Based on the derived feedback, feedback information 234 may be provided to the on-device machine learning model 222, where the feedback information 234 can be used to improve the operation of the on-device machine learning model 222. In some cases, for instance, the feedback information 234 may be used to update one or more weights of the on-device machine learning model 222 based on how the user 202 interacts with one or more responses 228 presented to the user 202. For example, features used to generate prompts 224 that resulted in responses 228 determined to be more positively-received by the user 202 could be weighted more, while features used to generate prompts 224 that resulted in responses 228 determined to be more negatively-received by the user 202 could be weighted less. Among other things, this may allow the on-device machine learning model 222 to be updated over time to generate prompts 224 that provide improved responses 228 or responses 228 with improved feedback. If the architecture 200 is used to generate prompts 224 for multiple large language models 226, this may also allow the on-device machine learning model 222 to be updated over time to generate prompts 224 that provide improved responses 228 or responses 228 with improved feedback for each of the large language models 226. This may help to fine-tune the on-device machine learning model 222 for use with one or more large language models 226. The feedback information 234 may also or alternatively be used by the on-device machine learning model 222 during generation of the prompts 224. For example, the on-device machine learning model 222 may use positive or negative feedback included in the feedback information 234 to determine whether certain phrasings of prompts 224 result in better or worse responses 228 that are received from the large language model(s) 226.

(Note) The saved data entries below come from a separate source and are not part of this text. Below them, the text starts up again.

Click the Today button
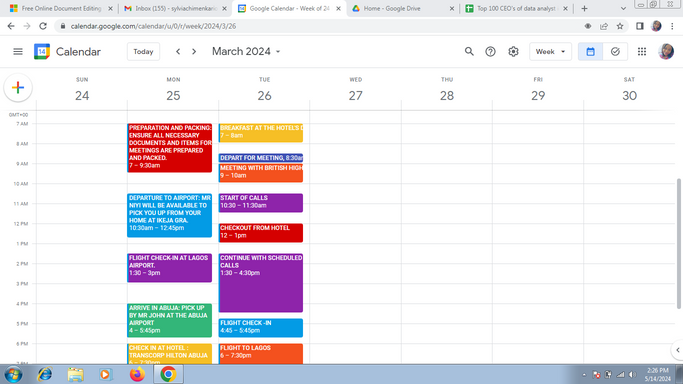 (143, 51)
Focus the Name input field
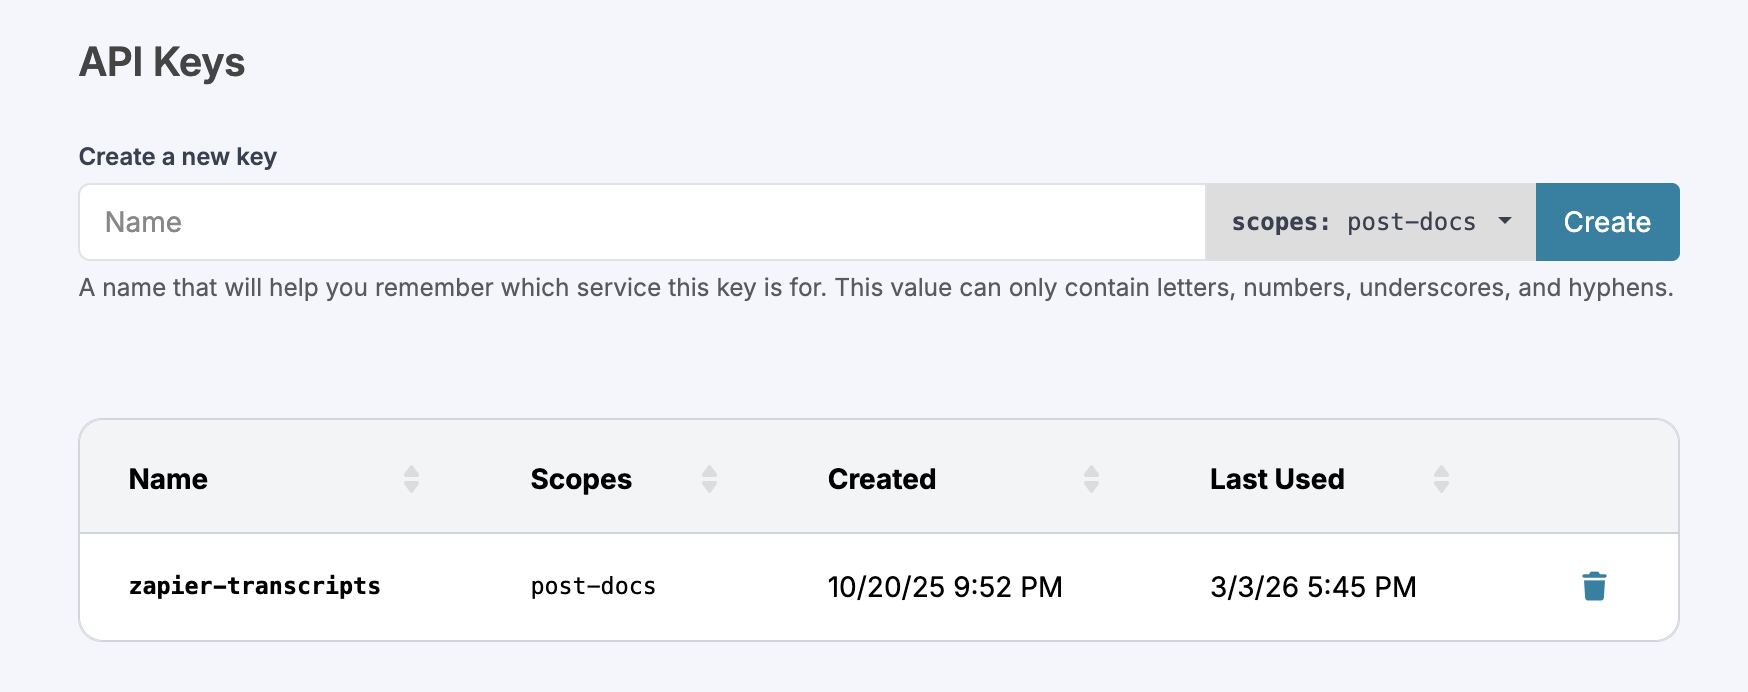Image resolution: width=1748 pixels, height=692 pixels. tap(642, 222)
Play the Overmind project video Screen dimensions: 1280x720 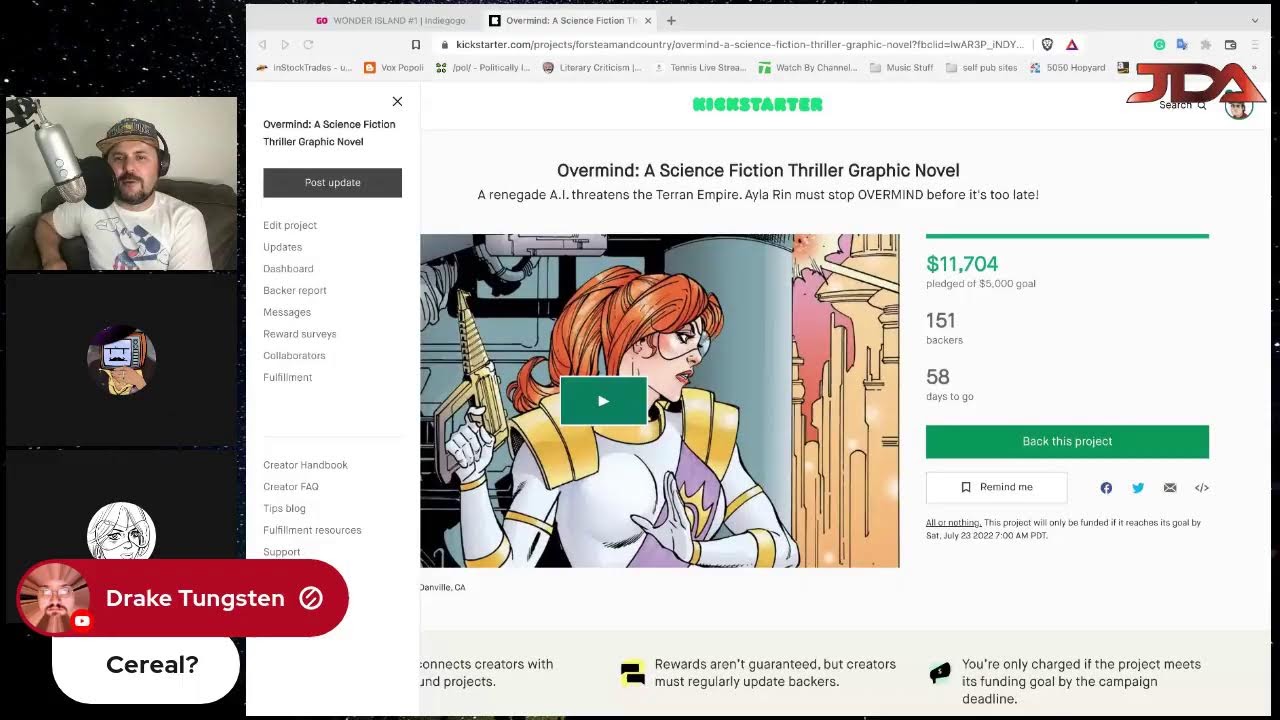pyautogui.click(x=603, y=401)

Depending on the circumstances and the implementation, the on-device machine learning model 222 may generate a single prompt 224 or multiple prompts 224 for each user request, and the on-device machine learning model 222 may provide the prompt(s) 224 to a single large language model 226 or to multiple large language models 226. For example, in some cases, the on-device machine learning model 222 may generate one prompt 224 for a single large language model 226 for a user request, or the on-device machine learning model 222 may generate multiple prompts 224 (such as a series of prompts 224) for a single large language model 226 for a user request. A series of prompts 224 might be useful, for instance, to help guide the large language model 226 to generating a suitable response 228. In other cases, the on-device machine learning model 222 may generate one or more prompts 224 for each of multiple large language models 226, and the responses 228 from the large language models 226 may be compared, combined, separately presented, or used in any other suitable manner.
The on-device machine learning model 222 can generate any suitable prompts 224 for use with the large language model(s) 226. In some embodiments, each prompt 224 may include a verb (based on user intent) and webpage-related information. The verb may represent or be based on one of the candidate actions that a large language model 226 is able to perform. The webpage-related information may include a URL, text or other content extracted from a webpage, metadata associated with a webpage, or other information. In some cases, the verbs that are available for use may be predefined, such as when certain verbs are identified based on market research or common Internet-browsing use cases. There can also be multiple verbs that are similar to one another (meaning they are synonyms), but different verbs may lead to different responses 228 from the large language model(s) 226. The on-device machine learning model 222 may operate to select the best verb for use in a prompt 224 based on the user's current browsing context 208 and other information.
As a particular example of selecting a verb for use in a prompt 224, the on-device machine learning model 222 may map the context of a webpage to a specific verb or group of verbs. Thus, for instance, a shopping webpage may be mapped to one verb or group of verbs, a news website may be mapped to another verb or group of verbs, and so on. This can help to build associations between different browsing contexts and different verbs. Based on the user's current browsing context 208 or other information, multiple verbs (actions) might be identified, in which case the verbs could be ranked based on the user's current browsing context 208 or other information. Any suitable technique may be used to map the context of a webpage to a specific verb or group of verbs. Example techniques that may be used here could include determining cosine similarities or other similarity measures between the context of a webpage and specific verbs/groups of verbs, using a clustering algorithm to cluster contexts and verbs/groups of verbs (such as by using word2vec or other vector generation algorithm with a random forest, k-means clustering, or other grouping algorithm), using a Global Vectors (GloVe) for Word Representation technique, or using Latent Dirichlet allocation to identify topics.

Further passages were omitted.